I’ll start with my 10-year-old daughter. She is a “mother,” too. She takes care of me, sometimes, in the questions she’ll ask, like, “You have that look on your face that you get sometimes. How are you? Are you okay?” She cares about the world and other people – she’ll share me with other kids and be right there with them when we’re all together. She’s her authentic self and able to be in any given situation. She’s so confident and brilliant – like one of those kids that makes it look effortless. She is an amazing child.
Now, not that I’m not amazing, but my 5-year-old is a little more like me. From the food she eats to the outfits she wears, she knows what she wants and goes after it. It’s as if she’s saying to us, “You can punish me, but you can’t move me.” She’s kind, compassionate, and loves to create.
Whether you’re describing yourself, your daughters, or the people that have shaped you, it’s authenticity and story that shines through. Do you find yourself returning to certain stories about the kids as you move forward with Villedge?

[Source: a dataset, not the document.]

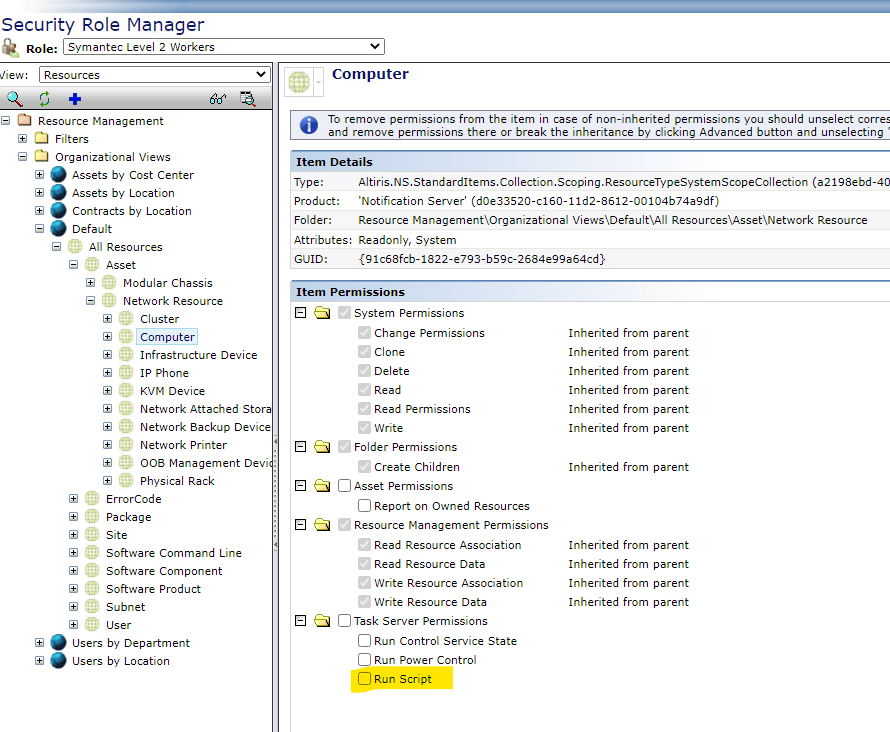Click the green refresh arrows icon
Screen dimensions: 890x732
44,99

These kids are the most powerful human beings ever created. They are resilient and brave. They are beautiful and complicated. To have gone through some of their experiences and emerge from them with a strong and hopeful spirit is incredible. They amaze me with how little information and opportunity they need to absolutely thrive, and their stories haven’t stopped.
When I think about if the kid is where they want to be, I ask myself, “What is it about their story that I can learn from? What would a different path have looked like?” I spend time thinking back on times where things could’ve gone better and consider what we can do differently in the future. These kids are individuals, but a common thread throughout is that they often come from broken relationships. I want to surround them with the relationships they can heal within. The problem doesn’t necessarily lie within the systems, but the breakdown of families and communities. The questions are truly posed to us all as a community: How do we protect, cover, and support these kids? With Villedge, I invite the people in to be those protectors and supporters.

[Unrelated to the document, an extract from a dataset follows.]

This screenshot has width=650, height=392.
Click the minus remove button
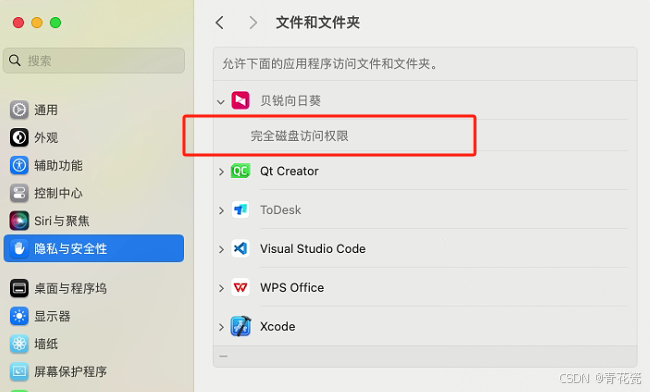pyautogui.click(x=223, y=356)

What would you say to someone looking to get involved with philanthropic and community-oriented work?
This organization is not my organization. I wouldn’t have gotten where I am without the volunteers and people in the community offering support and believing in this work. I’ve been really intentional these past couple months with being bold and vocal about how this is everyone’s responsibility. These kids are right here in our city within our churches, neighborhoods, and grocery stores. I am trying to create roles for everyone to have in these kids’ lives by having 16 different ways to volunteer. You can bake cakes to help us celebrate birthdays, be a secret encourager for kids that are doing well or not so well, and be a workout mentor or an academic tutor. One person does not run a village, and some days it feels like my village needs to grow. I know my superpower and I’m doing it about 15% of the time, so I’m here to help people find their superpowers too. I firmly believe that people hear these stories and everyone wants to help, and our approach is to make that easy for people to do.
After hearing about the influence you’ve had in so many lives, we’d like to hear you speak about a woman who had an influence on your life.
First and foremost, it’s my mother who’s shaped my story with all the opportunities she has provided me. I’ve learned so much from the way she moves through life. I’m grateful to her for all the qualities I observed in her and how they found their way into my own way of being.
On a different level, I think of my grandmother, my father’s mother. She had eight children, and when her husband died, she took over the business, never having run one before. She was so aware of the world, and I could always talk with her about social injustice.
I even think of my mother’s mother, who would tell my mom that everyone would be okay and just make sure to not break my spirit when I was younger. They all nurtured and built into me in their own way – they were my own personal trio of mothers.